Last month, President Trump signed an executive order to lower U.S. drug prices.
Cheaper prescriptions sound great -- but there’s a catch. The president’s order would effectively impose European-style price controls on all drugs purchased by Medicare. These price caps would cut off Americans’ access to soon-to-be-approved drugs and discourage the development of future treatments.
One of the many things that make America great is our world-leading medical innovation. In 2019, American scientists were working on roughly 4,500 new medicines, more than half of the 8,000 in development globally. The enormous size of our biotech industry explains why we now have a staggering 40 Covid-19 vaccines in clinical trials, less than a year after the virus first emerged.
This research would not be possible without the brilliant scientists at pharmaceutical companies of all sizes, from large multi-nationals to small startups.
It also wouldn’t be possible without investors. It costs up to $2.6 billion and 10 years to develop a new drug. Less than 12 percent of potential treatments that enter clinical trials ultimately succeed.
Investors only take those enormous risks because of the potential rewards. At least in America, investors know that if they successfully create an FDA-approved medicine - and that’s a big if - they’ll be able to sell it for a fair price, recoup their upfront costs, and potentially turn a profit.
That profit motive propels science forward.
Price controls would upend this system. If companies stand little chance of earning a return on even the most successful, cutting-edge drugs, they’ll struggle to raise funding from investors, who will flee to safer alternatives.
This isn’t theoretical. Price controls have already gutted the research industry in other developed countries. The U.S. Department of Commerce estimates that foreign price controls reduce R&D spending by 11 to 16 percent annually.

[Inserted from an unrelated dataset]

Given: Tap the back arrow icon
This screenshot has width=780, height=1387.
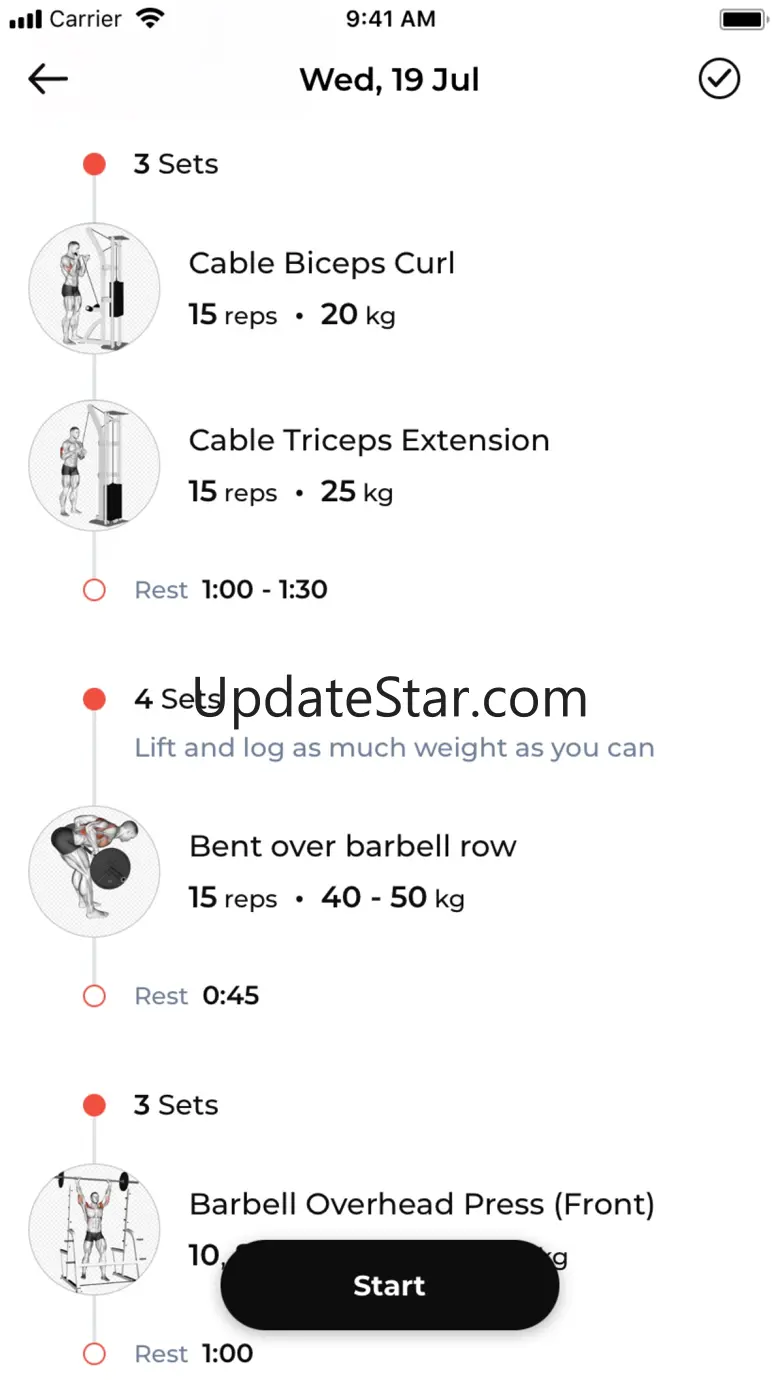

And price controls don’t merely discourage R&D -- they also deter manufacturers from launching their medicines in certain nations that offer unfairly low reimbursements. Americans currently have access to 96 percent of the 98 new cancer medicines launched since 2011. That’s largely because Medicare, the single largest U.S. insurer, pays market-based prices for medicines covers virtually all FDA-approved drugs.
Patients in other developed nations, by contrast, only have access to 51 percent of those treatments.
House Democrats tried to pass price controls last year. Their massive H.R. 3 package would have tied all U.S. drug prices to the prices paid in Germany, the United Kingdom, and other reference countries.
The president wisely opposed those radical measures then. So it makes no sense for him to reverse course, copy the Democrats’ scheme, and impose it throughout Medicare now.
President Trump undoubtedly means well. But implementing price controls -- which are proven to decrease the development of new medicines -- won’t advance patients’ long-term interests. In fact, it will needlessly put countless American lives at risk.
During the greatest public health crisis in 100 years, America needs to encourage medical innovation more than ever -- not embrace Europe’s failed policies.
Editor’s note: Drew Johnson is a columnist and government watchdog who serves as a senior fellow at the National Center for Public Policy Research.